● INFORMATION PROVIDED
######

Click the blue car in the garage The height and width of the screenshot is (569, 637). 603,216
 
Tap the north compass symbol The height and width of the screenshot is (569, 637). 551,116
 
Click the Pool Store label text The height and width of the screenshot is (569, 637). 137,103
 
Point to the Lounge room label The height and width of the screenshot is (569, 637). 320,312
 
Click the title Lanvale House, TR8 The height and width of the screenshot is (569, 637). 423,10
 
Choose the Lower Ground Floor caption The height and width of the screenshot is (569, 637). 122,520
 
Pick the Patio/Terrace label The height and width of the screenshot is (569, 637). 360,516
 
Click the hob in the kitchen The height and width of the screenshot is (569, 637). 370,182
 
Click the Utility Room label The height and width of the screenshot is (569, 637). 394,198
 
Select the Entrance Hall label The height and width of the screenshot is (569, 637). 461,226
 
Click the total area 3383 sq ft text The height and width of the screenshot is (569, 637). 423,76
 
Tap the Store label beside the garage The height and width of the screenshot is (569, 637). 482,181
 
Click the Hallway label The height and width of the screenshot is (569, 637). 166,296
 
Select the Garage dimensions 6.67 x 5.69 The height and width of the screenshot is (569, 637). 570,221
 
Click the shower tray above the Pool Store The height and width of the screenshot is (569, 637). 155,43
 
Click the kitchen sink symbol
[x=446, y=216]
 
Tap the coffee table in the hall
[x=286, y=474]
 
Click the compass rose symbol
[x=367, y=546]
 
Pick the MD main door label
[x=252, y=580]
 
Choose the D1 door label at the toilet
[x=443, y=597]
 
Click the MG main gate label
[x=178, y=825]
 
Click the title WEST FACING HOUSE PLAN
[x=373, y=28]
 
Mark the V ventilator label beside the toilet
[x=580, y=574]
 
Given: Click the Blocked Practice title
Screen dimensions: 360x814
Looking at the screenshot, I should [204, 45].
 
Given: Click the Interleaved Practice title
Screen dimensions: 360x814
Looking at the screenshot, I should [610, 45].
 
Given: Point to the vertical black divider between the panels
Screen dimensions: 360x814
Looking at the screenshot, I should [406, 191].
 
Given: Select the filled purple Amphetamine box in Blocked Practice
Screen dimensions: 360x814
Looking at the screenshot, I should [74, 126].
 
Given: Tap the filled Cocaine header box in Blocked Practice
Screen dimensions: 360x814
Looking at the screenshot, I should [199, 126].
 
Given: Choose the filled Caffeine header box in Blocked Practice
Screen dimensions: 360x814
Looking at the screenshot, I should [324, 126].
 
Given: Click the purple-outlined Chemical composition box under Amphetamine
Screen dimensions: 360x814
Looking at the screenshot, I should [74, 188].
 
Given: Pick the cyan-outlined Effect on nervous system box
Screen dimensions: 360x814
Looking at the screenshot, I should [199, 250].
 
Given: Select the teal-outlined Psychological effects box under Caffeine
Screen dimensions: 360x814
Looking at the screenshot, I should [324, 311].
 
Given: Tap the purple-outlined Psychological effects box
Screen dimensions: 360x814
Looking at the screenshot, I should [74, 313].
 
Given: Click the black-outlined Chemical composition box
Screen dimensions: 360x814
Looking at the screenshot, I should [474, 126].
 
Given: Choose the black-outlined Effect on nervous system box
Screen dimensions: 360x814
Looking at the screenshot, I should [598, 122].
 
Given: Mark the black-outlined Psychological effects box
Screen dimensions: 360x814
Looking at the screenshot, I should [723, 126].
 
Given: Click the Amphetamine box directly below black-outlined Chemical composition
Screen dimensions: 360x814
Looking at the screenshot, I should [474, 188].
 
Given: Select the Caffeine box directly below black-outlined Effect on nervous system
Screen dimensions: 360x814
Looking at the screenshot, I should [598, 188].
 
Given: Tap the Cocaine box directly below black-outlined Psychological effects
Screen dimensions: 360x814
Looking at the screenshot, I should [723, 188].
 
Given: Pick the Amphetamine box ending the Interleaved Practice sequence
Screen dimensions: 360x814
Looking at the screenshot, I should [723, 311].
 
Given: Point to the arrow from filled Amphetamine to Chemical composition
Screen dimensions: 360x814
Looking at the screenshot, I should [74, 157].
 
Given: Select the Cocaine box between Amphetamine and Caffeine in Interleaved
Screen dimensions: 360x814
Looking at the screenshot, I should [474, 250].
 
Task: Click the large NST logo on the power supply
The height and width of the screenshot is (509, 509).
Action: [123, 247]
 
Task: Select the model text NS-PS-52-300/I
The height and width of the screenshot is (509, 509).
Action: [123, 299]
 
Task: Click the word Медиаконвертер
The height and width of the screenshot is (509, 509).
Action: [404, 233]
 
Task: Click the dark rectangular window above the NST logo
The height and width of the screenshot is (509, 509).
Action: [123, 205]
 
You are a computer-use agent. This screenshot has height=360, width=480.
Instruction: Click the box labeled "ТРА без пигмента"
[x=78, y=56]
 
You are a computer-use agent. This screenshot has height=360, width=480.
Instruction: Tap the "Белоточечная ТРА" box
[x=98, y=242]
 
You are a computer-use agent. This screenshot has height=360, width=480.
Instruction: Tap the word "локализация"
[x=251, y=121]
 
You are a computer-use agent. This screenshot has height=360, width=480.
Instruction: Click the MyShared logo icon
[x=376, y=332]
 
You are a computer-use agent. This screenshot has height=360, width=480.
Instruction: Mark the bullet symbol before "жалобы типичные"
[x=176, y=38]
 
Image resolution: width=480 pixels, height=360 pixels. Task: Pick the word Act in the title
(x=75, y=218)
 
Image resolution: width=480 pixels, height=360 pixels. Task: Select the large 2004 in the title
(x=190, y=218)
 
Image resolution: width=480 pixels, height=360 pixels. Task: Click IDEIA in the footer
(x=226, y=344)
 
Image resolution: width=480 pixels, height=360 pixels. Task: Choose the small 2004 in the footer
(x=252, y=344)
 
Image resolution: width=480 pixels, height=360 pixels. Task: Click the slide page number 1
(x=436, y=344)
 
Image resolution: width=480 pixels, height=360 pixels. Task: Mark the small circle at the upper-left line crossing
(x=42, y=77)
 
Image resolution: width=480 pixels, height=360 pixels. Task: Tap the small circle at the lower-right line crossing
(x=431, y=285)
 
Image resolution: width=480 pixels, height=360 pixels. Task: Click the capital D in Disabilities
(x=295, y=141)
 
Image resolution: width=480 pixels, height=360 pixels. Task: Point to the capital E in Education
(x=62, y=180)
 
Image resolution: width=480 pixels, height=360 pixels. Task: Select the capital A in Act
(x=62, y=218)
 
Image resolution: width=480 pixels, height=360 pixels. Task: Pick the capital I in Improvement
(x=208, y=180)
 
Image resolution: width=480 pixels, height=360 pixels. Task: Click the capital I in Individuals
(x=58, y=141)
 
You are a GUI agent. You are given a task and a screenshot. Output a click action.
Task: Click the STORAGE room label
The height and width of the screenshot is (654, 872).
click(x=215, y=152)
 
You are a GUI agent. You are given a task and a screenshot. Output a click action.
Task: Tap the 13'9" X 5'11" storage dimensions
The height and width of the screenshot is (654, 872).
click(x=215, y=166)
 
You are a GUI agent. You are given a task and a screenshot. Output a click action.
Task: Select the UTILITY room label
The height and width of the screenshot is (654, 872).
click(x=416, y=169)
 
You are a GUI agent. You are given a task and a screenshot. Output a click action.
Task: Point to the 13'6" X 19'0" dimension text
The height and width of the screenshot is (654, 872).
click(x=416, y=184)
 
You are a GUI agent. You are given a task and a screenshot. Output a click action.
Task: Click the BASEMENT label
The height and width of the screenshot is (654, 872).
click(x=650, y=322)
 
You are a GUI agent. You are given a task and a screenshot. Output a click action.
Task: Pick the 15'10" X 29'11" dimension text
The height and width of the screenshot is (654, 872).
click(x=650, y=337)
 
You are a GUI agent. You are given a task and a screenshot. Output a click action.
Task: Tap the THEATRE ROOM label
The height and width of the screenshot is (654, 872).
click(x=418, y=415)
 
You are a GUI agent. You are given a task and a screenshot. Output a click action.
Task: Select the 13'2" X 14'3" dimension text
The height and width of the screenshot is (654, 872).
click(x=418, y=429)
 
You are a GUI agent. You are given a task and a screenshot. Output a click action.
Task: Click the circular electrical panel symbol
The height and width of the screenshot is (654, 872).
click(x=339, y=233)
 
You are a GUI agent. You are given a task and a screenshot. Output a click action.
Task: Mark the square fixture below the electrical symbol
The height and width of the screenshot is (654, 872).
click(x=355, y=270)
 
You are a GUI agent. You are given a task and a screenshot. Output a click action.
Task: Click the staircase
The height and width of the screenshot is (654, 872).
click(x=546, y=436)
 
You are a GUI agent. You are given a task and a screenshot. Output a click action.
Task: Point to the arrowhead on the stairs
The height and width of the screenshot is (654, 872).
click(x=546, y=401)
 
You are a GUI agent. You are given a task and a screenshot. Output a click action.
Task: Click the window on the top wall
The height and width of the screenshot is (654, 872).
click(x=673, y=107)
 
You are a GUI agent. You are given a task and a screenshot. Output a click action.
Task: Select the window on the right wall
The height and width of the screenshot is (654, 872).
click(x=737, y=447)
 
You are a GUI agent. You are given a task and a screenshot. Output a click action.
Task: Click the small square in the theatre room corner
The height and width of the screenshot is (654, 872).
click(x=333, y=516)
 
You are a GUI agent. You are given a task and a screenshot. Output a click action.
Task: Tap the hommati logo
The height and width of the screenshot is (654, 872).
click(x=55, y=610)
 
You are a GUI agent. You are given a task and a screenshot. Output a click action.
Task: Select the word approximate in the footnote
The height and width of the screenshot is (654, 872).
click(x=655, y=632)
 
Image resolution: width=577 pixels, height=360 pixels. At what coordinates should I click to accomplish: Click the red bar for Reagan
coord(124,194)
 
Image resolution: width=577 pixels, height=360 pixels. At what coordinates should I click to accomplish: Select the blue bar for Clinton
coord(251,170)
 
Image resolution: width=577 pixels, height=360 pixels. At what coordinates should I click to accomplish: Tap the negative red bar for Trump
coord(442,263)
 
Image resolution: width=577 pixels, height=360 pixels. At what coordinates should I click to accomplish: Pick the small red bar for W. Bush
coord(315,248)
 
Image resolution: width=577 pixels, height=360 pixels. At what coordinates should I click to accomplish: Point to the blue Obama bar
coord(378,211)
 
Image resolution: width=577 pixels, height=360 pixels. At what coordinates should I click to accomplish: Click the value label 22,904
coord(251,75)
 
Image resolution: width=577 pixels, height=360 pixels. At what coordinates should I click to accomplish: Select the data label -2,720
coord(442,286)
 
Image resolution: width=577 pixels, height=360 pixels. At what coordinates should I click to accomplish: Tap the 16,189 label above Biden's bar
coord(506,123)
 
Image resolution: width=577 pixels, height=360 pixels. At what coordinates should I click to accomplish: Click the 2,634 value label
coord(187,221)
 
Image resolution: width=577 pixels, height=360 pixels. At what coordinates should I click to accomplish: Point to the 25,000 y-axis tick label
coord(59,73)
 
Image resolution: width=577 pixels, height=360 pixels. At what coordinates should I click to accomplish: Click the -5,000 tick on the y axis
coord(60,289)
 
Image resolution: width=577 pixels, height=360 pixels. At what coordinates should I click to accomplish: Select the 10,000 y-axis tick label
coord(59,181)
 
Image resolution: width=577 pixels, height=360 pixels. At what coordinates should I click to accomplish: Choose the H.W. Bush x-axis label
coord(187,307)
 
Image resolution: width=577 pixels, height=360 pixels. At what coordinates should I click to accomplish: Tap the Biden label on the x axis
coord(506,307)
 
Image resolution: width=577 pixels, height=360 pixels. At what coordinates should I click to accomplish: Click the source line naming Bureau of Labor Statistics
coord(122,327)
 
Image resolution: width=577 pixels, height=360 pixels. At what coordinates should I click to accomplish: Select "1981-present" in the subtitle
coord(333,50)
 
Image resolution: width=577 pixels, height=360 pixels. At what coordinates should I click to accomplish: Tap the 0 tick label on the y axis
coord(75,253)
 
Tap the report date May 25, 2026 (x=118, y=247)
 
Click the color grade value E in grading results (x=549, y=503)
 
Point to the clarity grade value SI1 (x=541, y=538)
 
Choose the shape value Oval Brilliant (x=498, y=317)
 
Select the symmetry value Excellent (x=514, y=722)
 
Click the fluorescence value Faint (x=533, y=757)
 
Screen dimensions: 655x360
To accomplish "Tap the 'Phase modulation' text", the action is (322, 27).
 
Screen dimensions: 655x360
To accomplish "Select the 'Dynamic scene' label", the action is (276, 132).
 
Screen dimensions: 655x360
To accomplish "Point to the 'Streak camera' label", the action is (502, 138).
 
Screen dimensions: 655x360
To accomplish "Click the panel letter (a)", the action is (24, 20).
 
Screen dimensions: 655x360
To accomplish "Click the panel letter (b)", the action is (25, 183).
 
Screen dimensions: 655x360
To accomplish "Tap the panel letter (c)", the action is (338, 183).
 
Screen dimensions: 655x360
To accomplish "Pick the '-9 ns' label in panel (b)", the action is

######

● CHALLENGE
Reproduce, word for word, the lines of the records between the line holding "value label 22,904" and the line holding "coord(251,75)", inclusive.

● SOLUTION FOR THIS EXERCISE
Image resolution: width=577 pixels, height=360 pixels. At what coordinates should I click to accomplish: Click the value label 22,904
coord(251,75)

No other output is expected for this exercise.